「序曲のマーチ」のファンファーレについて!



交響組曲「ドラゴンクエスト」には、どのシリーズにも序曲が存在します。
そしてこの序曲は、大きく分けて2つのパターンに分けることができます。

大きな分類の基準となるのが、ファンファーレです。

・ドラゴンクエスト I 〜IIIにおいてはホルン4本で奏でる角笛風のファンファーレ。
・ドラゴンクエストIV以降は、トランペット3本で奏でる威勢の良いファンファーレ。

ファンファーレに続くメロディはドラゴンクエスト I の時代から一貫して同じものが使用されています。
そしてこのメロディも、弦楽合奏の形や、リズミカルなマーチ、あるいは弦楽器群が重厚な3連符で伴奏を添えるもの、など色々な形で組まれており、また同じマーチの形式でもスネアドラムの叩き方を少し変えたり、シンバルを叩く場所を変えたりと、すぎやまこういち先生も少しずつ変化を加えておられるのです。

さて、一番の分類の基準となるファンファーレですが、トランペット3台による勇壮なファンファーレは今や、ドラゴンクエストの象徴となっています。

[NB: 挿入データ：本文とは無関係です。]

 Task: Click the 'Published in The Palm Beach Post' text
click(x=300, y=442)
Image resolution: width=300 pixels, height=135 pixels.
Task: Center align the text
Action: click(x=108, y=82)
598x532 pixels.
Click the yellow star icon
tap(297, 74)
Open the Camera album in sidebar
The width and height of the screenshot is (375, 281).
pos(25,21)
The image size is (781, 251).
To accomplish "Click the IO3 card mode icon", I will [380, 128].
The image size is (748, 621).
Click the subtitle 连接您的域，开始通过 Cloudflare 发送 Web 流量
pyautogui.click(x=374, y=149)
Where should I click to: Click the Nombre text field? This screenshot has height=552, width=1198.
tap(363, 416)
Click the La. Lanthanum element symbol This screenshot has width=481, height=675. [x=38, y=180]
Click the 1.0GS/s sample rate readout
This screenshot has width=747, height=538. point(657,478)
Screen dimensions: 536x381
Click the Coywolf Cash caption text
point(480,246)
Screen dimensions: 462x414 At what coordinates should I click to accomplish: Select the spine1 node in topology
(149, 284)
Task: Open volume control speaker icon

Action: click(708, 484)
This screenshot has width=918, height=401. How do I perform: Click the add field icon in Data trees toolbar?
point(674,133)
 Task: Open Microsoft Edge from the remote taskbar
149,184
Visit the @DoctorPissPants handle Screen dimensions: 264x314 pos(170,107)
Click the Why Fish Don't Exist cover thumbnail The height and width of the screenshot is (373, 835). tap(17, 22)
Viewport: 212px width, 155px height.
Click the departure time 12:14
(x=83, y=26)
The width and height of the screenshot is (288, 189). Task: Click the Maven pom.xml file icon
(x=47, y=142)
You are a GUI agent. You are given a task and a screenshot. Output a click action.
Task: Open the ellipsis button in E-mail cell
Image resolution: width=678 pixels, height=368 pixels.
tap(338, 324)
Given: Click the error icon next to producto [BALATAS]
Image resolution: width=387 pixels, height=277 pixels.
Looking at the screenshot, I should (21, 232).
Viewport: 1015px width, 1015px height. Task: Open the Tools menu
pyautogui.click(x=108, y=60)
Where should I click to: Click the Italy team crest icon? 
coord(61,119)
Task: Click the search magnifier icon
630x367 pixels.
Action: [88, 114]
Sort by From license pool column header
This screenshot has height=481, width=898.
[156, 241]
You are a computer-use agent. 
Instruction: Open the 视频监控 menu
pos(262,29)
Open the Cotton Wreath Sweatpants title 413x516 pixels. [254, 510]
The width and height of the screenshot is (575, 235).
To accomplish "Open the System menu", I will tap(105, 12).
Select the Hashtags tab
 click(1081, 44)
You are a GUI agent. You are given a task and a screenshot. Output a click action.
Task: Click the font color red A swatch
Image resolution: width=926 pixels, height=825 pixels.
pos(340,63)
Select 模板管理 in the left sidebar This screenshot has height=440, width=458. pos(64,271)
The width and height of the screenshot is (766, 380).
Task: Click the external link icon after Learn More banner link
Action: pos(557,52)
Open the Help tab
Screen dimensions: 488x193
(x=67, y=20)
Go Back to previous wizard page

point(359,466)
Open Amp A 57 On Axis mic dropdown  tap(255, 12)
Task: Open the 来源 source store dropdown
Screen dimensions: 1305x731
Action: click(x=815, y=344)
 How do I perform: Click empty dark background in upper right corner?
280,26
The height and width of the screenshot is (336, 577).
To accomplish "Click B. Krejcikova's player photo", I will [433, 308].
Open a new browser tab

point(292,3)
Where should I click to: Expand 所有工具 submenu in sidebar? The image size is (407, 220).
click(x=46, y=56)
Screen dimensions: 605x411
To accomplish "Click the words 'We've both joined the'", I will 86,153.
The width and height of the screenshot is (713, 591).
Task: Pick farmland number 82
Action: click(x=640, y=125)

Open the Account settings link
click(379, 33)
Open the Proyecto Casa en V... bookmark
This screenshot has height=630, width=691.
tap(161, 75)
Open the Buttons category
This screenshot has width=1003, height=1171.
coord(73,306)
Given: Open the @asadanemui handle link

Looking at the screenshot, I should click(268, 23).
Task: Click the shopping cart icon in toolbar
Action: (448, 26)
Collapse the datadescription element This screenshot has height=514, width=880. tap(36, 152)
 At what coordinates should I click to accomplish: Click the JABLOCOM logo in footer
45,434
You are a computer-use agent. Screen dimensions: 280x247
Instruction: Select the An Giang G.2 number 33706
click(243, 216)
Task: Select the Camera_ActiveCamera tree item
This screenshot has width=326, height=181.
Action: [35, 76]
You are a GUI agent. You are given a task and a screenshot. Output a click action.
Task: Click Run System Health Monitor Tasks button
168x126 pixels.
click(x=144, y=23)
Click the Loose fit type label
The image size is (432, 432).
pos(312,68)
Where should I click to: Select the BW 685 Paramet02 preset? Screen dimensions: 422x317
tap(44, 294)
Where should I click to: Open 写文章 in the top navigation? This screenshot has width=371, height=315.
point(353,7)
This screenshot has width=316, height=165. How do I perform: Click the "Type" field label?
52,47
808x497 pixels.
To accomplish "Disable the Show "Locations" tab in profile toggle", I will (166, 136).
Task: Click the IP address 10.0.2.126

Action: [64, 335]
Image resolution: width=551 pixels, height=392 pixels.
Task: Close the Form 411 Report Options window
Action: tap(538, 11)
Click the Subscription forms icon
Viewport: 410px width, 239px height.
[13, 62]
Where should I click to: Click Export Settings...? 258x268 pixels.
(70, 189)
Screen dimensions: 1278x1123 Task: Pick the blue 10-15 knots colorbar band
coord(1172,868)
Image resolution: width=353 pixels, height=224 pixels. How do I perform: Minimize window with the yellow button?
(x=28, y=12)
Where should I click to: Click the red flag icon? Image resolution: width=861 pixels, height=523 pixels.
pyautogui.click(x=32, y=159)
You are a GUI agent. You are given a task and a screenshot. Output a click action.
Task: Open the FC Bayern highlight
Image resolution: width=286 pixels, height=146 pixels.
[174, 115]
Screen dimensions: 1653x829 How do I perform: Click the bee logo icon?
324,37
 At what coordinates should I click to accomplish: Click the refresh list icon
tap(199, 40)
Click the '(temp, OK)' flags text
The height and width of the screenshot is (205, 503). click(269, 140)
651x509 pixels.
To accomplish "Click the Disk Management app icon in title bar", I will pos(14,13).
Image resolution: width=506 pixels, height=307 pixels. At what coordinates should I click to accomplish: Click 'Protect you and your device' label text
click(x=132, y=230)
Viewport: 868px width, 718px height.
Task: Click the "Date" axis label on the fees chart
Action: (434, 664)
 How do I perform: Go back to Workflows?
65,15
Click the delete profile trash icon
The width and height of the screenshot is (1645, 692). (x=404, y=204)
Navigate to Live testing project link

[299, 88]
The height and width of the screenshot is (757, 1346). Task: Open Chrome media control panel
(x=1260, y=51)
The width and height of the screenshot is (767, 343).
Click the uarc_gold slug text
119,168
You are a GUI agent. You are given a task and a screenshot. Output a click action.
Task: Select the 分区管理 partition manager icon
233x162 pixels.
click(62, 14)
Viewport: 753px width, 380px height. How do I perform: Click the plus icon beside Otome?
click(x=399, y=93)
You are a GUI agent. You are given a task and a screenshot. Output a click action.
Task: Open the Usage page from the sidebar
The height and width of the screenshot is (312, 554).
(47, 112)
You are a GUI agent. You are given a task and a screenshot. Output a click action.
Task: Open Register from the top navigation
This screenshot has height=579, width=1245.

このファンファーレは、1990年発表の交響組曲「ドラゴンクエストIV」から適用されました。
まず、ドラゴンクエストIVの制作会議に於いてエニックスから「今度はロト編と違って、新しいストーリーになるので、序曲を全面的に変えませんか?」との提案があったそうです。

しかし、あのメロディを変えたら、今日のドラゴンクエストの発展はなかったことでしょう。

すぎやまこういち先生も、「あのメロディを変えるなんてとんでもない!」ということで、スタッフとの相談の結果、「じゃあ、ファンファーレを変えましょう」という事になったそうです。

そして、あのトランペットによる勇壮なファンファーレが生まれたのは・・・

なんと、すぎやまこういち先生がロンドンへ向かわれる国際線の飛行機の中だそうです。
機内でふと、あのファンファーレが頭に浮かばれたそうです。

この新たなファンファーレの誕生は、ドラゴンクエストの音楽に於ける新たな時代の幕開けと言えるでしょう。

ドラゴンクエストのコンサートに於いては、オーケストラのチューニングが終わり、大拍手に包まれてすぎやま先生がご登場され、そして一瞬静まりかえるホール。
すぎやま先生が背筋をピンと伸ばして、静かに呼吸を整えてからタクトを振りあげ、ホール全体に流れるこのファンファーレ!

感動で体は震え、興奮で涙は出る、こんなにすごい瞬間を与えてくれるあのファンファーレは正に20世紀を代表する名曲です。